Eine orientalische Fassade, ein Schornstein als Minarett, eine prächtige Glaskuppel, die sich farbenfroh über der Friedrichstadt erhebt: Einst unter den Dresdnern umstritten, zählt die Yenidze heute zu den markantesten Sehenswürdigkeiten, hebt sich ab von den Barock- und Renaissance-Bauten der Innenstadt – und ist womöglich Dresdens schönster Schwindel.

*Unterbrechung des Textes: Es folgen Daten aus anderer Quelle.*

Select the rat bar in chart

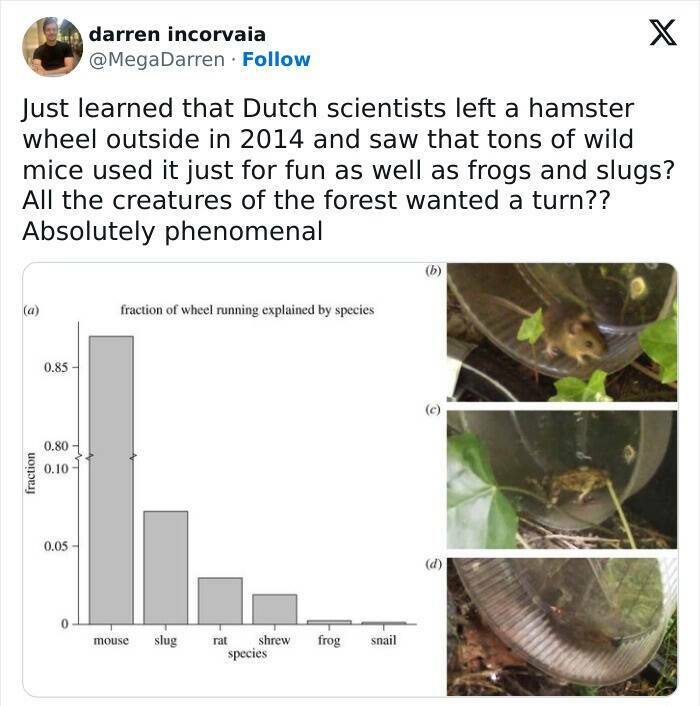[x=219, y=600]
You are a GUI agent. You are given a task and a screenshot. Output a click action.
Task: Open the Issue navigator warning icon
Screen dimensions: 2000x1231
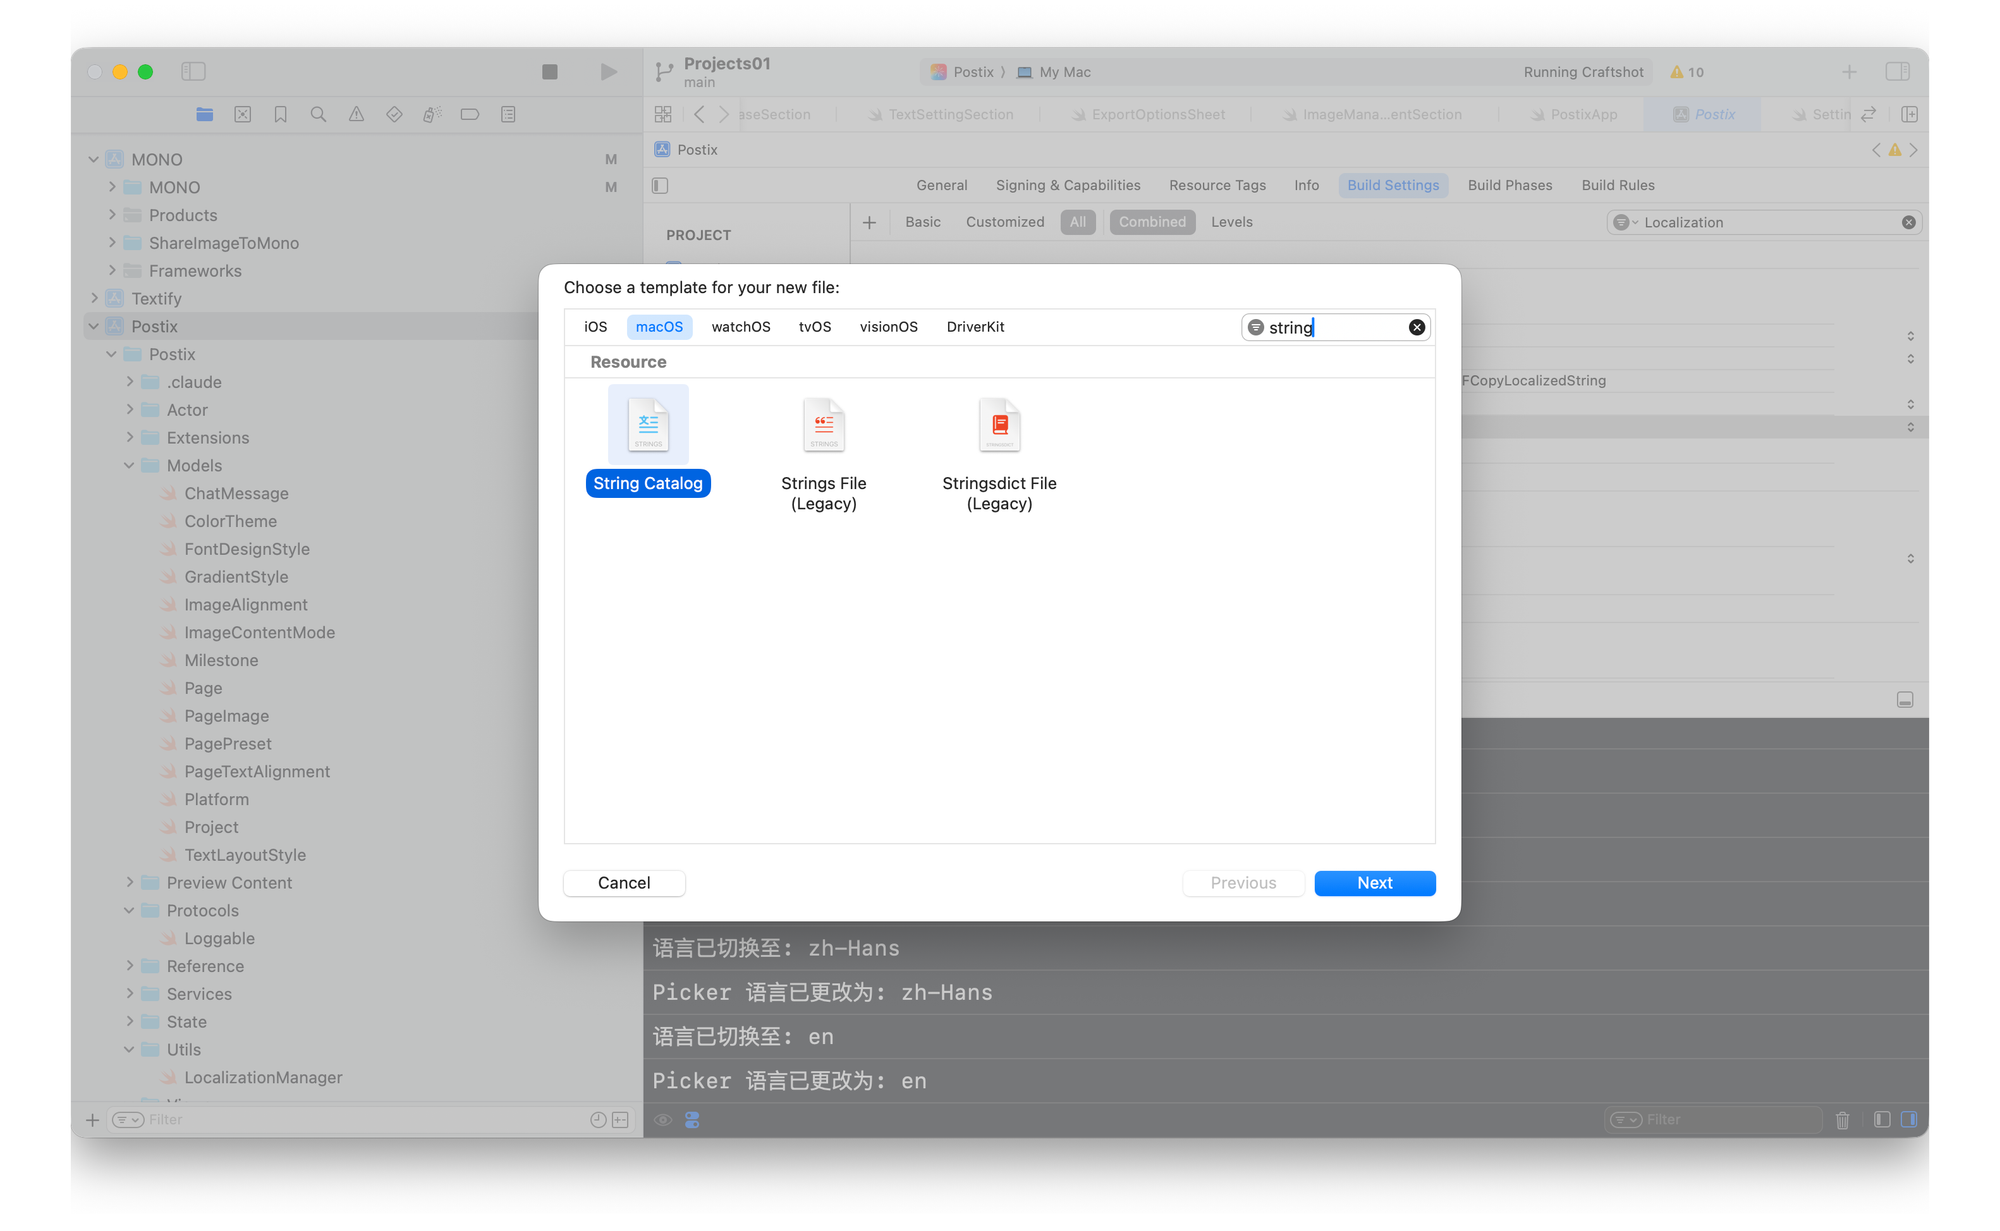pyautogui.click(x=356, y=115)
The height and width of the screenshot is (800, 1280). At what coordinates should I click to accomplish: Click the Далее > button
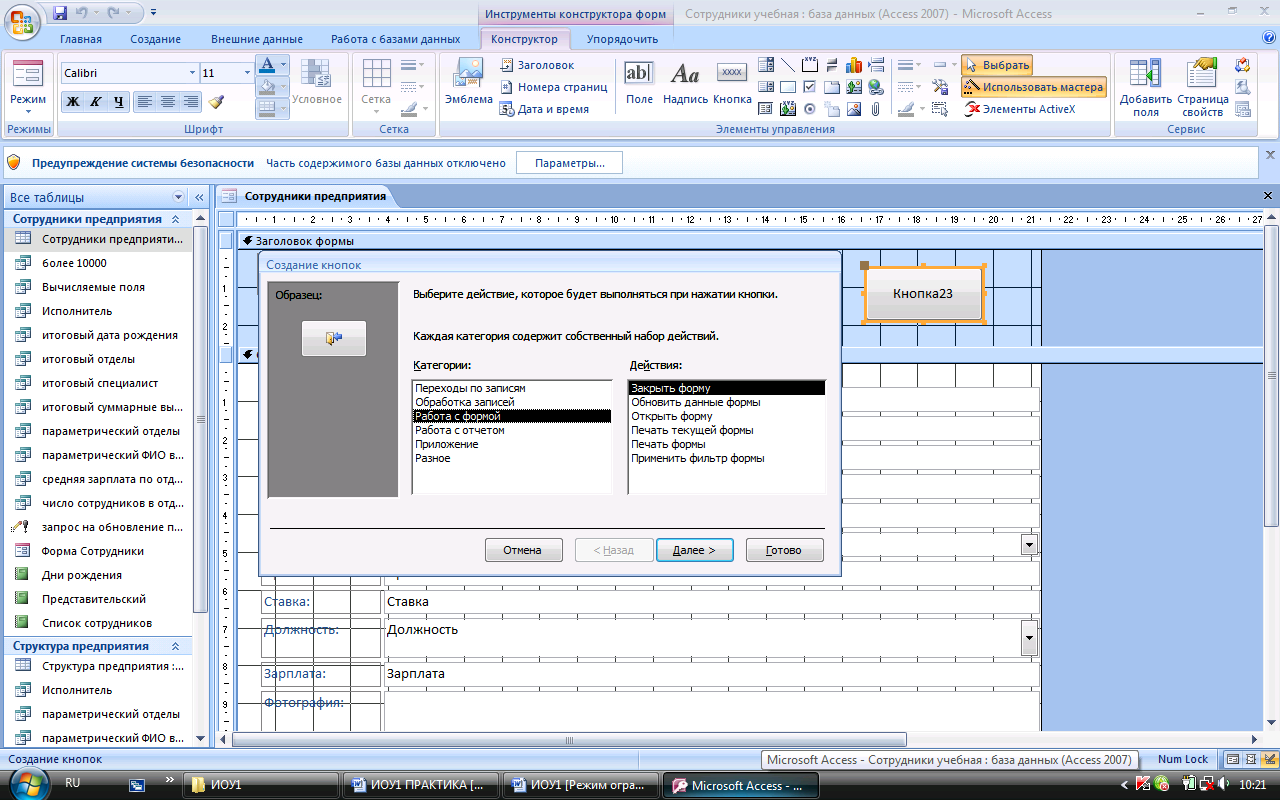(695, 550)
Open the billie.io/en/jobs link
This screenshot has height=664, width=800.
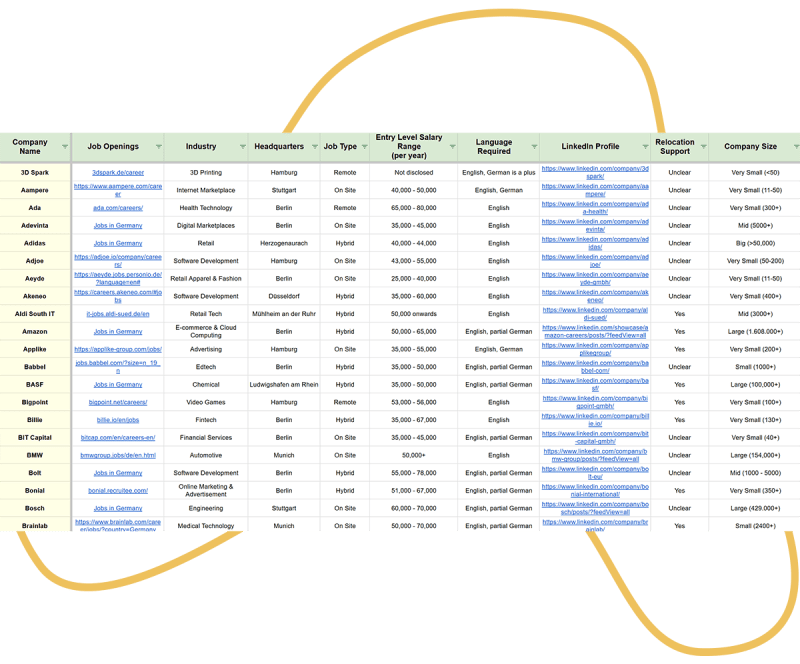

Denn was von außen wie eine Moschee anmutet, diente in Wahrheit als Tabakfabrik. Als sie der Dresdner Unternehmer Hugo Zietz ab 1908 bauen ließ, waren Industriegebäude, die als solche zu erkennen sind, in Zentrumsnähe untersagt. Zietz tarnte seine Fabrik an der Weißeritzstraße als orientalisches Bauwerk, sicherte sich einen Platz nahe der Altstadt und sorgte mit dem exotischen Haus für Gesprächsstoff. Während der Bombenangriffe 1945 wurden große Teile der Yenidze beschädigt. Doch der Boom nach der Wende gab der Rekonstruktion eine neue Chance – und der Yenidze ihr historisches Antlitz wieder.

Ehe am 15. April 1994 die Arbeiter anrückten, waren zuvor monatelange Planungen nötig. „Der Kuppelbau war stark beschädigt und ein Gebäudeflügel im Krieg völlig zerstört worden“, erinnert sich Farina Kast, Sprecherin der Firma HPP Architekten, die für Umbau und Rekonstruktion verantwortlich war. Bis in die 1950er-Jahre rollten in der Yenidze noch Zigaretten vom Fließband, ab 1953 wurde sie als Lager- und Verwaltungsgebäude genutzt. Die Pläne des neuen Eigentümers, die Berliner Euwo Immobilienfonds GmbH, sahen den Umbau zu einem Bürohaus vor.

Das war ein ambitioniertes, doch schwieriges Unterfangen. So mussten der Kuppelbau saniert, der zerstörte Gebäudeteil rekonstruiert und der noch vorhandene Teil entkernt werden. Nur dadurch, so Kast, hätte man den Anforderungen eines modernen Bürohauses entsprechen können. „Allein für den Wiederaufbau der zerstörten Kuppel wurden 860 Quadratmeter Glas nach alten Vorlagen gefertigt.“ Bei der Komplexität verwundert es nicht, dass sich der Wiederaufbau bis zur Fertigstellung Ende 1996 mehrfach verzögerte.

Mit einem kleinen, doch wichtigen Teil war Restaurator Klaus-Peter Dyroff aus Schmiedeberg beauftragt. Die vier farbigen Mosaike aus dem Eingangsbereich waren verschlissen, mehrere Glasteilchen herausgeplatzt. Dyroff, dessen Lebenslauf unter anderem auch das römische Bodenmosaik im Albertinum und der Mosaikbrunnen im Großen Garten zieren, baute sie originalgetreu nach.

Von Beginn an war die Rekonstruktion des orientalischen Tabakkontors von Plänen begleitet, die nichts weiter blieben als eine Fata Morgana – etwa der Umbau zum Hotel, ein Tabakmuseum oder eine gigantische Aussichtstreppe. Zwar gab es unzählige Interessenten für die Gastronomie-Bereiche. Kernproblem war aber der Leerstand der 7 500 Quadratmeter Bürofläche noch Jahre nach der Fertigstellung. Mehr als 300 Anleger zahlten bis zu 30 Millionen Euro in den 1993 geschlossenen Fonds der Euwo GmbH ein, die später Insolvenz anmelden musste. Die Hoffnung vieler Anleger nach der Wende auf schnelles Geld durch Ost-Immobilien erfüllte sich nicht.

Inzwischen sind fast alle Flächen der Yenidze vermietet. Nur fünf Prozent betrage der Leerstand, erklärt Susanne Schneider von der Berliner EB Group, der seit Anfang des Jahres die Yenidze gehört – und die Investitionen plant: Mit einer siebenstelligen Summe wird unter anderem die einstige Disko im Erdgeschoss renoviert, wo 2002 die Flut große Schäden anrichtete. Künftig soll hier eine Ausstellung über die Geschichte der Yenidze informieren: vom einst strittigen Bauwerk zum schönsten Schwindel Dresdens.